So let's say you put out a really strong hide and it's being exposed to a sunbeam or something, your dog is gonna come in and it's gonna be like odor soup, right? So if you have, you know, if you put out less odor and it's set in a cooler part of the room, you know it's not gonna, it's not gonna be as big.

So it's really gonna depend on the micro, you know, what, what's happening near the hide. Like do you have temperature or gradients affecting, you know, right there at that hide that's gonna, that's gonna make a big difference. And then if you put out more than one hide, you know, you're, you're really kind of, you know, complicate things.

Melissa Breau: Yeah, yeah.

You know, like, oh my gosh, our dogs are amazing, you know, they're really amazing.

Yeah, they're really amazing. My other follow up questions, so I know there are different essential oils that you search for. They all kind of similar enough that kind of the same basic principle to play. Okay.

Yeah. Yeah. There there's not gonna be that much of a difference between the, the different essential oils. I mean probably like a minor difference. I mean there is gonna be a minor difference, let, let's face it, but probably not enough that we would see as humans in terms of the dog's behavior. As long as, you know, your dog is working and conditioned on the odor and they understand that the odors that they'retrying to search for, you know, they should, they should all really behave similarly. I mean I don't think you'd be able to see your dog working go, ah, I think that's birch. You know?

Melissa Breau: Right, Right.

Stacy Barnett: You could look at and go, hmm, that is not essential oil, that is novel odor. Keep moving.mI mean you should be able to see the differences there. Now whether or not we can tell the differences and we always call it correctly in a trial, yeah, maybe, you know, but that, that's training and experience.

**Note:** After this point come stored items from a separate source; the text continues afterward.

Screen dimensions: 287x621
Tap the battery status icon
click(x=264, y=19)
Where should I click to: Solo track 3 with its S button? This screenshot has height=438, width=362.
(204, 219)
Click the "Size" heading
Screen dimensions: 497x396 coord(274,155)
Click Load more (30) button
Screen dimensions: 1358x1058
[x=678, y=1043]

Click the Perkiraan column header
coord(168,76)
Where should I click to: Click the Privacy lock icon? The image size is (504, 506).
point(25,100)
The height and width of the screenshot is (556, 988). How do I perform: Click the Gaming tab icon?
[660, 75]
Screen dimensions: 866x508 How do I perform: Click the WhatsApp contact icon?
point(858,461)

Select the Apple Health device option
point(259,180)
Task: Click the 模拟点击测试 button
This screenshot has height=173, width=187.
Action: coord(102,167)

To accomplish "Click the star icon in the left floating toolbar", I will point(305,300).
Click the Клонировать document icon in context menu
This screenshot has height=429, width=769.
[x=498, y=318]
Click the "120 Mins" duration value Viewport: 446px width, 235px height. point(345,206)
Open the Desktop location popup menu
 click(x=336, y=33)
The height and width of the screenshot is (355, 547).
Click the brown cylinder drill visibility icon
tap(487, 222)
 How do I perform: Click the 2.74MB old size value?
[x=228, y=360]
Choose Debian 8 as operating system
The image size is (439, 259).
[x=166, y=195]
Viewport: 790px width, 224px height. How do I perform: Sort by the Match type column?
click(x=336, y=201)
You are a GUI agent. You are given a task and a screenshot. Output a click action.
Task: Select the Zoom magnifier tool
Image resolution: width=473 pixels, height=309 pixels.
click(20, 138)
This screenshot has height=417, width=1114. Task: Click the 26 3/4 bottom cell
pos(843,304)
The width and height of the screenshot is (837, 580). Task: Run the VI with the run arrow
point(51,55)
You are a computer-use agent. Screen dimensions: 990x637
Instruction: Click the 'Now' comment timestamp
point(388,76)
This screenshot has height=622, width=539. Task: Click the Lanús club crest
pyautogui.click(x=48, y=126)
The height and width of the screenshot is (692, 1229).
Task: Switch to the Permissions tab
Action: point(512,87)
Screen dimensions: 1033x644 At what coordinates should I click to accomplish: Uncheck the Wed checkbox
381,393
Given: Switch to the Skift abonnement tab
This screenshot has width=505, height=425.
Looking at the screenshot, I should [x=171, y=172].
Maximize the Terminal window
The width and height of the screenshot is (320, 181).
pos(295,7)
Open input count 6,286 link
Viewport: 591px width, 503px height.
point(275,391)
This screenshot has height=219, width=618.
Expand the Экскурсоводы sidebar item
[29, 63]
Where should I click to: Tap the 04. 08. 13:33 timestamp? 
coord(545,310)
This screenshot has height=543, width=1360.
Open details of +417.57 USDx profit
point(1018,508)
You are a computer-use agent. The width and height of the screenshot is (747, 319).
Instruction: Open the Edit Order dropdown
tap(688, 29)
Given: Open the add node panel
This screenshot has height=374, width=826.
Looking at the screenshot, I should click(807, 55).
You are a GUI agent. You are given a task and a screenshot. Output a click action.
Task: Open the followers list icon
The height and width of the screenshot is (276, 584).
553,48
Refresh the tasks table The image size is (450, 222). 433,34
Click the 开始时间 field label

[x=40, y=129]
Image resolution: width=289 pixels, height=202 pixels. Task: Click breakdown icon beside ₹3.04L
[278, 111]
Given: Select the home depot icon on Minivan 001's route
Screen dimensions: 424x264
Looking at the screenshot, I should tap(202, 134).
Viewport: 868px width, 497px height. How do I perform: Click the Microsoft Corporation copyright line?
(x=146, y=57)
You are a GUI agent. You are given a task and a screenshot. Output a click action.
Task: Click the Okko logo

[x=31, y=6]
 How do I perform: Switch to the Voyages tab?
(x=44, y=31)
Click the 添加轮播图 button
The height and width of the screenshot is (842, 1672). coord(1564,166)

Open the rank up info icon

Melissa Breau: Yep. Yeah. So we just talked a whole bunch about some of these different pieces. So how can kind of having a better understanding of those pieces of how airflow kind of impact things affect a handler's ability to set hides in training and then ultimately, you know, kind of handle their dog in competition?

Stacy Barnett: Oh yeah, definitely, definitely. And, the class I'm doing is probably gonna be more like more exterior stuff, you know, we're gonna get into some of the interior stuff, but a lot of it's gonna be kind of more the, you know, using different types of airflow to help to educate the dog.

Some of it we'll be able to do inside, a lot of it will have to do outside, but if you can use this information to do your planning when you do your setups, it can be so much more powerful. I have a, I have a sample lecture on my class actually that if you wanna take a, if you guys wanna take a look at that, it's, it's actually kind of cool because what you can actually do, it's really cool, I, I use the my radar app to understand what the, where they're prevailing when was gonna go. And you can, if you can see or where the forecasted prevailing wind is going to what direction that's gonna look like. And then actually you can actually go to like Google Earth and take a look at the search area you wanna use and you can try to figure out like which way the wind is gonna be going.

You can actually help to plan out what you may wanna do when you get to the location where you're gonna train and it can just help you to be a little bit more kind of thoughtful. Now you don't have to do that by the way, but it is kind of like a cool thing to do when you have a chance to just kind of put a little bit more structure around planning how you're gonna set your hides.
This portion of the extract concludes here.